* Given problem A *
In the passage below about Barbara's family history in Karachi, copy word for word the text between "Karachi used to" and "for his services.", inclusive.
* Given problem B *
Answer these questions using the passage below about Barbara's family history in Karachi.
(i) In what year did Barbara's grandfather die?
(ii) At which school did Barbara receive her primary education?
(iii) Which newspapers were widely read in Barbara's home?
* Given problem C *
Write what comes next in the passage below about Barbara's family history in Karachi, beginning right after its final sentence.

* Document extract *
+--
Karachi used to be a dense jungle in those days. He decided to clear some of the area and build a colony there. It was called the Cincinnatus Town. He also laid the foundation for St Lawrence Church in that town. The road that leads to the town was named after my grandfather, after his demise in 1912, in recognition for his services.

“We used to have our own little house there. My grandfather had a large family of seven boys and three girls that were living there. My grandmother sold that house after his death, and we moved to Saddar where I spent most of childhood years,” Barbara shares.

Her mother used to live in Goa before her marriage. “In those days, the boys in Karachi would travel to Goa to find a bride. They felt their roots were there and fathers would be eager to have their daughters married off to men working in the cities. That’s how my father was married to my mother and they came to Karachi, and settled here permanently.”

Her mother used to take her to Goa to be with her grandparents and extended relatives. “Whenever there was a new baby expected in the family, she would take us to Goa. There were no permits in those days. We would get the ship tickets in the morning, and get on it in the evening. My parents made a lot of new friends in Goa, and they would also visit us in Karachi from time to time [before Partition]. On one occasion, we saw the colorful festival of Holi in Goa, and remember that I was scared of the colored powder people were throwing at each other.”

In Goa, Barbra used to hear conversations of older people, and picked up Konkani from them. “I’m able to converse in the language and sing songs, but cannot read or write it. One of the Konkani devotional songs for the Church she still remembers is “My love, my love don’t be afraid, I’m not going to leave you.”

Barbara obtained her primary education from St Vianney’s School and high school education from St Joseph Convent for Girls in Karachi. She recounts the system of education at school was based on old-fashioned disciplinarian practices. “They would use the cane if you didn’t study, but it was accepted. The handwriting had to be perfect. You had to be on time and regular. Whatever our teachers said was accepted. Our parents would not take up for us, they would take up for the teachers,” she says.

The St. Lawrence Church.

English, Religion, Geography, Art were curricular subjects she enjoyed whereas Needlework, Sports, Debates and Music lessons were regular co-curricular activities. She borrowed books from her high school library. “The British Council library was at a small distance from school but we didn’t need to go there because the school library had ample number of good books.”

At home, DAWN, Morning News and Evening Star were widely read newspapers. Barbara says her father was an avid reader. Barbara took piano lessons, participated and won in debating competitions. She remembers her father’s help with academics had a major influence on maintaining good grades in school. “He was a strong believer in our education. He would help us with homework and trained me to be a good debater,” she says.
+--
* Excerpted records *
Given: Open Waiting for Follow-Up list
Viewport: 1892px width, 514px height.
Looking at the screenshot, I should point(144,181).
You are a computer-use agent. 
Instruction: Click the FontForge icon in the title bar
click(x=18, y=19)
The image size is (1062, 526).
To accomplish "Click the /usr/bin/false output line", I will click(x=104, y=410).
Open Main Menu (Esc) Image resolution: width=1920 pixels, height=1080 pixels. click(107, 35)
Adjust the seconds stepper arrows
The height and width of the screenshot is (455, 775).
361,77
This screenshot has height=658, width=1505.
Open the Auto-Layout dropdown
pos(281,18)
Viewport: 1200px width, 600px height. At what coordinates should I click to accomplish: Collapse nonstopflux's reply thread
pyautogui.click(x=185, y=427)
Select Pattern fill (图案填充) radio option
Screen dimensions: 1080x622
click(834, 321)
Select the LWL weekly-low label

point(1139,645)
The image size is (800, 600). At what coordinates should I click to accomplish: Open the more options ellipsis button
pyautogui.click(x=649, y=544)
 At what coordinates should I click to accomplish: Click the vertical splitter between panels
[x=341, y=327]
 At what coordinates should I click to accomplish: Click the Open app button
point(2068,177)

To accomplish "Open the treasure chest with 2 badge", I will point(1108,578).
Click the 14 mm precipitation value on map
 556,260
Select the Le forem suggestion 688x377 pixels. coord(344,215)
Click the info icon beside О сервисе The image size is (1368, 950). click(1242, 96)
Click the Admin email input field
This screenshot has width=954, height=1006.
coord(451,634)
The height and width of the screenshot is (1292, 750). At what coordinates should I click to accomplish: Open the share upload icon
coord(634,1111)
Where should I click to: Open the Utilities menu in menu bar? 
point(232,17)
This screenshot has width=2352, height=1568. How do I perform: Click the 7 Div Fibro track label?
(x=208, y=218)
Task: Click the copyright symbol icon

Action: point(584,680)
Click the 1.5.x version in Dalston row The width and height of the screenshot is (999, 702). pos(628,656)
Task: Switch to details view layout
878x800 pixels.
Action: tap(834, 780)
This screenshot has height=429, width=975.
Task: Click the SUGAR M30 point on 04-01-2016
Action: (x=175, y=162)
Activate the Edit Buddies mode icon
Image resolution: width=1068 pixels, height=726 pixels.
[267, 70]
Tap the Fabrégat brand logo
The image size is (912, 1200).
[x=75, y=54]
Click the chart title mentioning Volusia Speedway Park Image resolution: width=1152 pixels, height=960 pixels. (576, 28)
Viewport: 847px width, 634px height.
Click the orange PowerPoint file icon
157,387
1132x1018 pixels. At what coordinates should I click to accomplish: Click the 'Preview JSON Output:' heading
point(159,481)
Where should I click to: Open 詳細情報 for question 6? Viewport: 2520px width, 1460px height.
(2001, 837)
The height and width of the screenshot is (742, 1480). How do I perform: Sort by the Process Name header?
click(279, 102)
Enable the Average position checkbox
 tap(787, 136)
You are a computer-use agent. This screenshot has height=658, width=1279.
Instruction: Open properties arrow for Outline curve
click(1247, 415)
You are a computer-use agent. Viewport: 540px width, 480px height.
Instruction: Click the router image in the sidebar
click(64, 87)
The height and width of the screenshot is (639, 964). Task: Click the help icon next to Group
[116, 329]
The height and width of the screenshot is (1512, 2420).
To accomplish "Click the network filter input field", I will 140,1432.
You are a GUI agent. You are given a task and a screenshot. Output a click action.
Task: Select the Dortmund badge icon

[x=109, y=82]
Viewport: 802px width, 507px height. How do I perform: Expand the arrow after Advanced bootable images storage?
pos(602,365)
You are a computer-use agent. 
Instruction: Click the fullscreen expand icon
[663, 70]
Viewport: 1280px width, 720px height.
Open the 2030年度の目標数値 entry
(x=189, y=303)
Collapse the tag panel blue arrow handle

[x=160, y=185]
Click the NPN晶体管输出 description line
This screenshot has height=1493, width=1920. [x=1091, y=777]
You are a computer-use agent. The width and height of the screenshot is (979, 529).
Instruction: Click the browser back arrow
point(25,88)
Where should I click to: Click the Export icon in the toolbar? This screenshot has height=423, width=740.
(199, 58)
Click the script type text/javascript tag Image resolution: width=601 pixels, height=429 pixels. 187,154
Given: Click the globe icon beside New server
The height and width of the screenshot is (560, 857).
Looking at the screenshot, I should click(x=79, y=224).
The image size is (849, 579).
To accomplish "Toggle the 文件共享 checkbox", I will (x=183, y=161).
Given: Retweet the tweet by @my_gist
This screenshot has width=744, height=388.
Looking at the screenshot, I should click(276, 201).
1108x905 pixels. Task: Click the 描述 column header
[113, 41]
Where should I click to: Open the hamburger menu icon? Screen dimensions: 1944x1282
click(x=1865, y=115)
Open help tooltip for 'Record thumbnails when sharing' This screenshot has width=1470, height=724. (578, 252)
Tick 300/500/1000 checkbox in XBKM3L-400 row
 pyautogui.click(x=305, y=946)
+--
* Response A *
Karachi used to be a dense jungle in those days. He decided to clear some of the area and build a colony there. It was called the Cincinnatus Town. He also laid the foundation for St Lawrence Church in that town. The road that leads to the town was named after my grandfather, after his demise in 1912, in recognition for his services.

* Response B *
(i) 1912
(ii) St Vianney's School
(iii) DAWN, Morning News and Evening Star

* Response C *
Mr. Mobad, a Zoroastrian gentleman living close to their school used to arrange movie nights for students of Catholic families at the Paradise House Cinema in Karachi. Some of the films she remembers seeing at the cinema are Heaven Knows Mr. Aniston, The Bells of St Mary, Joan of Arc and the Ten Commandments.

At the time of Partition, she had just been promoted to 6th grade, and had started studying History. Barbara recounts that period as ‘the takeover’. “We got these new history books in our class with simplified biographies of Mohammad Ali Jinnah, Jawaharlal Nehru and Gandhi. There was a whole lot written about independence in the book but it was too much for us to grasp, because these leaders had just taken over. I was eight years old. Independence was a big word for me. I grasped some meaning of it when I saw a big procession of Muslims on [Victorian] carries wearing big garlands. Then there was the takeover in Karachi. The British were lined up and handing over administrative affairs to the Pakistanis. Then I saw the coins coming out with the Pakistani flag on them. Before those, we used to have portraits of King George the VI on the coins. I grasped through it all. But I could feel a certain amount of fear, and a certain amount of nostalgia, and a certain amount of people missing something, because they were happy with the British,” she recounts. “I didn’t experience much of the British rule but got feedback very vaguely, and I took it in.”

After Jinnah’s demise in 1948, Barbara witnessed the procession of his burial in Karachi, from her school. She also remembers the assassination of Liaquat Ali Khan the following year, became sensational news at her school and a holiday was declared at the school the next day. “That was very sad.”

After Partition, her mother’s house in Goa was converted into St Xavier School. “It was handed over to Church authorities by one of my uncles, when my mother was no longer living there. I went to see it once. It’s a grand building now but the school administration still calls it Mrs. D’Souza’s house.” In 1973, her entire family migrated to Canada and lives there nowadays.

In 1961, Barbara joined the St Joseph Convent as Sister. “In those days, it was considered a privilege amongst Goan Christian families to have one or two members become a priest or a nun. Nowadays there is so much of materialism that families are not very happy to part with their children, for religion, because it is a kind of permanent separation from them. I saw my parents for 12 years after joining the Church ministry, and then they left for good.”

Her mother passed away in 1992, and her father passed away in 1997.

Barbara also saw the Queen of England taking a walk by herself in Karachi in 1961, during her visit to Pakistan, with General Ayub Khan. “She was just passing down the road in Karachi alone and I caught a glimpse of her, and waved at her. She waved back at me.

”Her final message to everyone is: Be happy, think positively, and take things in your stride, remembering what you have learnt by way of values, spiritually and culturally.”